Dynamics on Bi-Lagrangian Structures and Cherry maps

TL;DR

This paper studies the dynamics of bi-Lagrangian structures on manifolds, especially on the 2-dimensional torus, revealing how lifted structures relate to Cherry maps and their conjugation actions.

Contribution

It introduces methods to prolong bi-Lagrangian structures and connects Cherry vector fields with Cherry maps, including defining linear connections for these maps.

Findings

Lifted bi-Lagrangian structures can be affine in some cases.

Cherry vector fields induce conjugation actions on Cherry maps.
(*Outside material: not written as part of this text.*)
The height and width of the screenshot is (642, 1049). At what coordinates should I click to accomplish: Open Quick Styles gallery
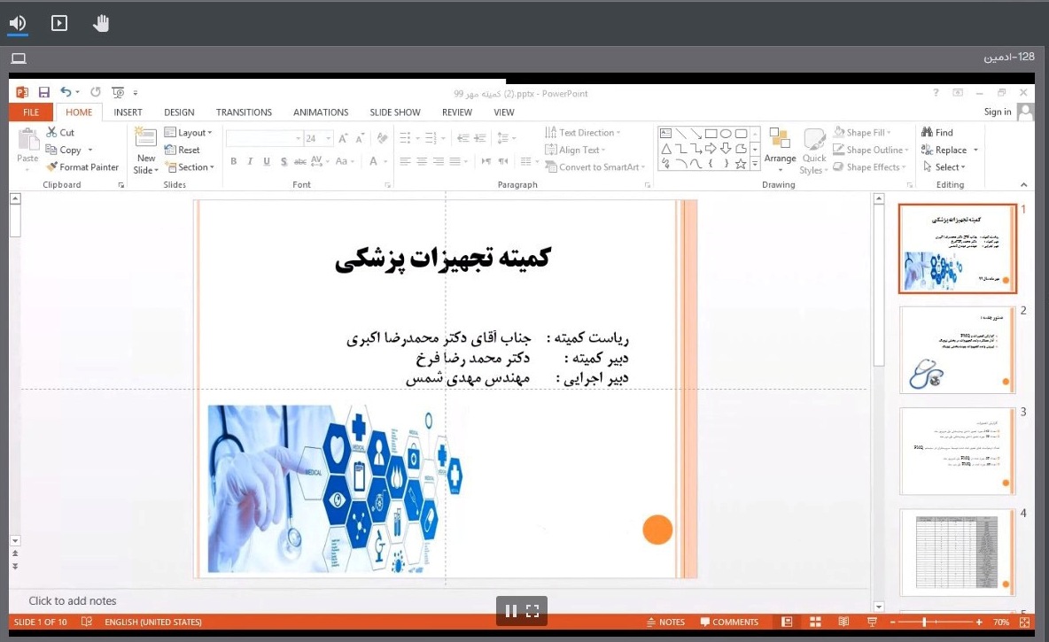point(813,151)
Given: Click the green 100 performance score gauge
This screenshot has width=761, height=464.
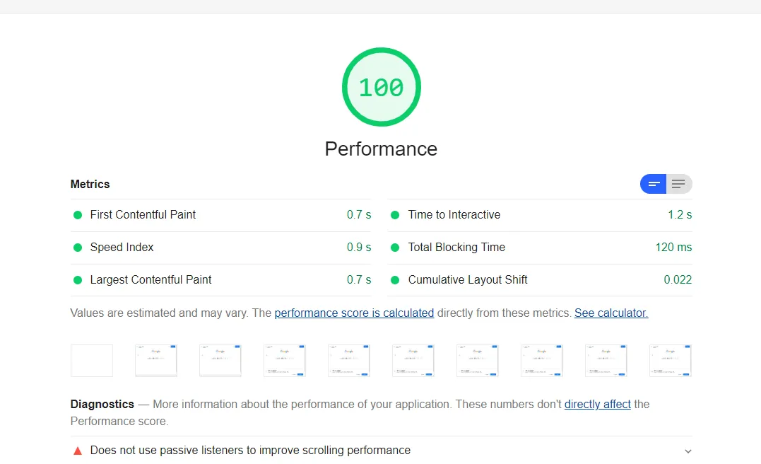Looking at the screenshot, I should click(381, 87).
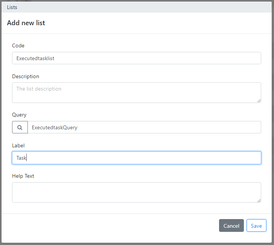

Linear connections for Cherry maps are characterized.

Abstract

We consider a bi-Lagrangian structure $(\omega,\mathcal{F}_{1},\mathcal{F}_{2})$ on a manifold $M$, that is, $(M,\omega,\mathcal{F}_{1},\mathcal{F}_{2})$ is a bi-Lagrangian manifold. We prolong bi-Lagrangian structures on $M$, and lift a dynamic on its tangent and cotangent bundles in different ways. In some cases, we show that the lifted structures are affine. In the case of the 2-dimensional torus, we find that an extension of the same dynamic on pairs of so-called Cherry vector fields induces a conjugation action on a subset of Cherry maps (circle maps with a flat). Additionally, we define the linear connections for certain Cherry maps.